I really wanted to get a Nikon 5000 with the slide autofeeder, but I was too cheap so I ended up getting a Pacific Image Electronics PrimeFilm 3650Pro3 with a built-in 35mm film autofeeder. Negatives only, though: slides need to be inserted one at a time. I work from home, though, so I can be working with the slide-scanning computer behind me, and just reach back and swap slides and click 'scan' every few minutes and do about 100 a day. Then I go and post-process (I use Vuescan, not Silverfast) in the evenings when I can give it my full attention. This works okay for me, YMMV.

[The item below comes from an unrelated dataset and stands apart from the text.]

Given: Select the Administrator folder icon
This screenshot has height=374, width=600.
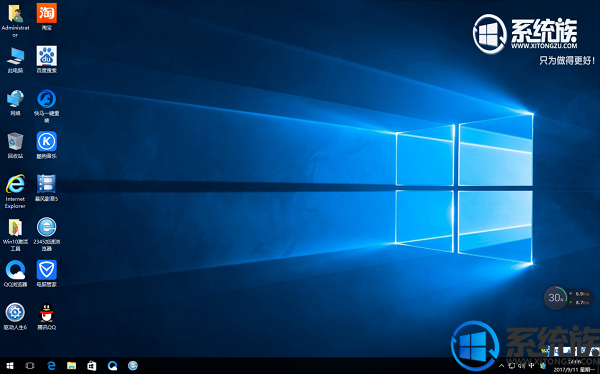Looking at the screenshot, I should pyautogui.click(x=15, y=20).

(I can't believe that nobody seems to have a slide scanner around that takes Kodak slide carousels as part of the auto-feeder mechanism. It seems unbelievably stupid to me that in order to use most slide batch-feeders, you have to take them OUT of a device specifically designed to feed them sequentially into another machine. It's a solved engineering problem...but nobody seems to do it. Anyway, enough on that rant.)

If you're only going to do slides and 35mm film, no medium format, I'd stick with dedicated film scanners and not a flatbed, but that's just my personal bias.

The key is just to develop some sort of a workflow, which might take some practice (I ended up deleting the first few days' work I did, because I hadn't figured out the right settings that I settled on eventually) and then do a little each day, every night, so that it stays reasonably fun and doesn't become a terrible chore.